* begin *

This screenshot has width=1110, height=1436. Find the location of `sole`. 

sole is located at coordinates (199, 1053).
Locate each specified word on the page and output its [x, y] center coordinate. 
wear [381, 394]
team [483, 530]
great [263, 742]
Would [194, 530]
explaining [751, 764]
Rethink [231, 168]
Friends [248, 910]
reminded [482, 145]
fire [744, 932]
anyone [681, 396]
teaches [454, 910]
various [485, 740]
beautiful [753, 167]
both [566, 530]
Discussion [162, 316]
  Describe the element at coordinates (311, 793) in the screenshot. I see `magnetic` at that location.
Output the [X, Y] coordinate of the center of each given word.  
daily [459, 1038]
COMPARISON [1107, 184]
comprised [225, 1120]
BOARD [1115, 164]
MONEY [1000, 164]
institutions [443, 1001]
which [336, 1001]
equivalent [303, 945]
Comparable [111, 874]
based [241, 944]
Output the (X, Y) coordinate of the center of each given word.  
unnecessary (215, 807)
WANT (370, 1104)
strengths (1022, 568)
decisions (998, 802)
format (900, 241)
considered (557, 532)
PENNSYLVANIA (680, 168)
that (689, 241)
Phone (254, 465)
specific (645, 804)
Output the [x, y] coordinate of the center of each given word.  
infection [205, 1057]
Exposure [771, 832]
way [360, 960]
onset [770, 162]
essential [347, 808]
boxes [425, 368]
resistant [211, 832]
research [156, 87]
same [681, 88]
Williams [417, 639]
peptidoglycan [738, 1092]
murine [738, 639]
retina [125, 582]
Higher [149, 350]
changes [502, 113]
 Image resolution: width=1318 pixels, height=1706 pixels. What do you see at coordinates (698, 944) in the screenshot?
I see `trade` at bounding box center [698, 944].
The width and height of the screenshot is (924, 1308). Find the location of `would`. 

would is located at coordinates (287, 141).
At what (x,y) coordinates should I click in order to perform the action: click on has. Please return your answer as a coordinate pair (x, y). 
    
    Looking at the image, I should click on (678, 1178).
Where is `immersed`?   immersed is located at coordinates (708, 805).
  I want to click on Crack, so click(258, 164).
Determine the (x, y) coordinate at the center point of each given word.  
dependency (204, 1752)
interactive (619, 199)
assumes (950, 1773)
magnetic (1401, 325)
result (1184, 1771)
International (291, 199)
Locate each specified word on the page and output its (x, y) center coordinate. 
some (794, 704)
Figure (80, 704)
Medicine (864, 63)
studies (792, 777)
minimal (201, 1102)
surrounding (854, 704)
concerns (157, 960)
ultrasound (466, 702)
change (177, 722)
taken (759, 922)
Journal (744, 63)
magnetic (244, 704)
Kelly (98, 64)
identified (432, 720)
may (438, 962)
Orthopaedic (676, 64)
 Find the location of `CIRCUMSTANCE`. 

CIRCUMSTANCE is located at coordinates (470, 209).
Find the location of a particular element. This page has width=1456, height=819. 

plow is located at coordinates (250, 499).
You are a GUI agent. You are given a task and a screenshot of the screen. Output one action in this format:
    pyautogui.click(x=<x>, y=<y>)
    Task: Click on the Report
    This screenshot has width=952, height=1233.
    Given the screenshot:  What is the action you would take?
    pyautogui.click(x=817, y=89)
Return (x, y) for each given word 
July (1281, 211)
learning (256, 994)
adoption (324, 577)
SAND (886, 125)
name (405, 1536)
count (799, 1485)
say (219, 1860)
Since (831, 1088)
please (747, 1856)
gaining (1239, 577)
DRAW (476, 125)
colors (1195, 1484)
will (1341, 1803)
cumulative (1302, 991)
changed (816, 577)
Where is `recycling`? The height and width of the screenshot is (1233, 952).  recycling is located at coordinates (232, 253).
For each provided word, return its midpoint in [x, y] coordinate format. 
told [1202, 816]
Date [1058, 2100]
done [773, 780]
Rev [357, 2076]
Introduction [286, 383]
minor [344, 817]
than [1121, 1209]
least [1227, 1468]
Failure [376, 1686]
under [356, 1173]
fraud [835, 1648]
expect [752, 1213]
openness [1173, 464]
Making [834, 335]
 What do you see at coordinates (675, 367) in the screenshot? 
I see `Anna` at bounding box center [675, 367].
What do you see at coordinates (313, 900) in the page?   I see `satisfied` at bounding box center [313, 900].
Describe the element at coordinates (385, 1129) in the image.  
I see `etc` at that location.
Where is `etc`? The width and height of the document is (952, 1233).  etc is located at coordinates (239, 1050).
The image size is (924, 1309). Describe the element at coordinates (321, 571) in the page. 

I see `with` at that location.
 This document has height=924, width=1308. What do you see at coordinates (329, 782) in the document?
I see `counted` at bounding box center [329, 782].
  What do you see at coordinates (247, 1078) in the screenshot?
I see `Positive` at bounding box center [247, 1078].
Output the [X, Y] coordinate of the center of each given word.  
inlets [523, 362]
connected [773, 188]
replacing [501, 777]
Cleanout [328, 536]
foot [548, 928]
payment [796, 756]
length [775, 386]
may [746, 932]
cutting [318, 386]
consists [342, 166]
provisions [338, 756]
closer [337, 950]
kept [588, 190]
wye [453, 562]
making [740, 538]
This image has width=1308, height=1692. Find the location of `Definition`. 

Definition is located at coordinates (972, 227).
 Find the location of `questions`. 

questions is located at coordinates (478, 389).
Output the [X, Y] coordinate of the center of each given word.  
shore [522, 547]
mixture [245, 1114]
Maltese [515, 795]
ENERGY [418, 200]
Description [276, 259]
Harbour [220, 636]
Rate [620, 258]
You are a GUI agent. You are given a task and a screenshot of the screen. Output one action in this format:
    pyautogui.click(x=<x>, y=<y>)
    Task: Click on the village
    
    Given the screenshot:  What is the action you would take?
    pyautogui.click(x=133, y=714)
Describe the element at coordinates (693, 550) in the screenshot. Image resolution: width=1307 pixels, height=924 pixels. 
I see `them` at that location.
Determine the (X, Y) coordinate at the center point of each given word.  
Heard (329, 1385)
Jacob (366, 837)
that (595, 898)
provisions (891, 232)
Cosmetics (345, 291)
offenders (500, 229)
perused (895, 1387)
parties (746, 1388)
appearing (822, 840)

* end *

JOB —
Please rewrite all the entries above with "each given word" swapped for "each listed word" and every other part left unchanged.

SOLUTION TO THIS TASK —
This screenshot has width=1110, height=1436. Find the location of `sole`. 

sole is located at coordinates (199, 1053).
Locate each specified word on the page and output its [x, y] center coordinate. 
wear [381, 394]
team [483, 530]
great [263, 742]
Would [194, 530]
explaining [751, 764]
Rethink [231, 168]
Friends [248, 910]
reminded [482, 145]
fire [744, 932]
anyone [681, 396]
teaches [454, 910]
various [485, 740]
beautiful [753, 167]
both [566, 530]
Discussion [162, 316]
  Describe the element at coordinates (311, 793) in the screenshot. I see `magnetic` at that location.
Output the [X, Y] coordinate of the center of each listed word.  
daily [459, 1038]
COMPARISON [1107, 184]
comprised [225, 1120]
BOARD [1115, 164]
MONEY [1000, 164]
institutions [443, 1001]
which [336, 1001]
equivalent [303, 945]
Comparable [111, 874]
based [241, 944]
Output the (X, Y) coordinate of the center of each listed word.  
unnecessary (215, 807)
WANT (370, 1104)
strengths (1022, 568)
decisions (998, 802)
format (900, 241)
considered (557, 532)
PENNSYLVANIA (680, 168)
that (689, 241)
Phone (254, 465)
specific (645, 804)
Output the [x, y] coordinate of the center of each listed word.  
infection [205, 1057]
Exposure [771, 832]
way [360, 960]
onset [770, 162]
essential [347, 808]
boxes [425, 368]
resistant [211, 832]
research [156, 87]
same [681, 88]
Williams [417, 639]
peptidoglycan [738, 1092]
murine [738, 639]
retina [125, 582]
Higher [149, 350]
changes [502, 113]
 Image resolution: width=1318 pixels, height=1706 pixels. What do you see at coordinates (698, 944) in the screenshot?
I see `trade` at bounding box center [698, 944].
The width and height of the screenshot is (924, 1308). Find the location of `would`. 

would is located at coordinates (287, 141).
At what (x,y) coordinates should I click in order to perform the action: click on has. Please return your answer as a coordinate pair (x, y). 
    
    Looking at the image, I should click on (678, 1178).
Where is `immersed`?   immersed is located at coordinates (708, 805).
  I want to click on Crack, so click(258, 164).
Determine the (x, y) coordinate at the center point of each listed word.  
dependency (204, 1752)
interactive (619, 199)
assumes (950, 1773)
magnetic (1401, 325)
result (1184, 1771)
International (291, 199)
Locate each specified word on the page and output its (x, y) center coordinate. 
some (794, 704)
Figure (80, 704)
Medicine (864, 63)
studies (792, 777)
minimal (201, 1102)
surrounding (854, 704)
concerns (157, 960)
ultrasound (466, 702)
change (177, 722)
taken (759, 922)
Journal (744, 63)
magnetic (244, 704)
Kelly (98, 64)
identified (432, 720)
may (438, 962)
Orthopaedic (676, 64)
 Find the location of `CIRCUMSTANCE`. 

CIRCUMSTANCE is located at coordinates (470, 209).
Find the location of a particular element. This page has width=1456, height=819. 

plow is located at coordinates (250, 499).
You are a GUI agent. You are given a task and a screenshot of the screen. Output one action in this format:
    pyautogui.click(x=<x>, y=<y>)
    Task: Click on the Report
    This screenshot has width=952, height=1233.
    Given the screenshot:  What is the action you would take?
    pyautogui.click(x=817, y=89)
Return (x, y) for each listed word 
July (1281, 211)
learning (256, 994)
adoption (324, 577)
SAND (886, 125)
name (405, 1536)
count (799, 1485)
say (219, 1860)
Since (831, 1088)
please (747, 1856)
gaining (1239, 577)
DRAW (476, 125)
colors (1195, 1484)
will (1341, 1803)
cumulative (1302, 991)
changed (816, 577)
Where is `recycling`? The height and width of the screenshot is (1233, 952).  recycling is located at coordinates (232, 253).
For each provided word, return its midpoint in [x, y] coordinate format. 
told [1202, 816]
Date [1058, 2100]
done [773, 780]
Rev [357, 2076]
Introduction [286, 383]
minor [344, 817]
than [1121, 1209]
least [1227, 1468]
Failure [376, 1686]
under [356, 1173]
fraud [835, 1648]
expect [752, 1213]
openness [1173, 464]
Making [834, 335]
 What do you see at coordinates (675, 367) in the screenshot? 
I see `Anna` at bounding box center [675, 367].
What do you see at coordinates (313, 900) in the page?   I see `satisfied` at bounding box center [313, 900].
Describe the element at coordinates (385, 1129) in the image.  
I see `etc` at that location.
Where is `etc`? The width and height of the document is (952, 1233).  etc is located at coordinates (239, 1050).
The image size is (924, 1309). Describe the element at coordinates (321, 571) in the page. 

I see `with` at that location.
 This document has height=924, width=1308. What do you see at coordinates (329, 782) in the document?
I see `counted` at bounding box center [329, 782].
  What do you see at coordinates (247, 1078) in the screenshot?
I see `Positive` at bounding box center [247, 1078].
Output the [X, Y] coordinate of the center of each listed word.  
inlets [523, 362]
connected [773, 188]
replacing [501, 777]
Cleanout [328, 536]
foot [548, 928]
payment [796, 756]
length [775, 386]
may [746, 932]
cutting [318, 386]
consists [342, 166]
provisions [338, 756]
closer [337, 950]
kept [588, 190]
wye [453, 562]
making [740, 538]
This image has width=1308, height=1692. Find the location of `Definition`. 

Definition is located at coordinates (972, 227).
 Find the location of `questions`. 

questions is located at coordinates (478, 389).
Output the [X, Y] coordinate of the center of each listed word.  
shore [522, 547]
mixture [245, 1114]
Maltese [515, 795]
ENERGY [418, 200]
Description [276, 259]
Harbour [220, 636]
Rate [620, 258]
You are a GUI agent. You are given a task and a screenshot of the screen. Output one action in this format:
    pyautogui.click(x=<x>, y=<y>)
    Task: Click on the village
    
    Given the screenshot:  What is the action you would take?
    pyautogui.click(x=133, y=714)
Describe the element at coordinates (693, 550) in the screenshot. Image resolution: width=1307 pixels, height=924 pixels. 
I see `them` at that location.
Determine the (X, Y) coordinate at the center point of each listed word.  
Heard (329, 1385)
Jacob (366, 837)
that (595, 898)
provisions (891, 232)
Cosmetics (345, 291)
offenders (500, 229)
perused (895, 1387)
parties (746, 1388)
appearing (822, 840)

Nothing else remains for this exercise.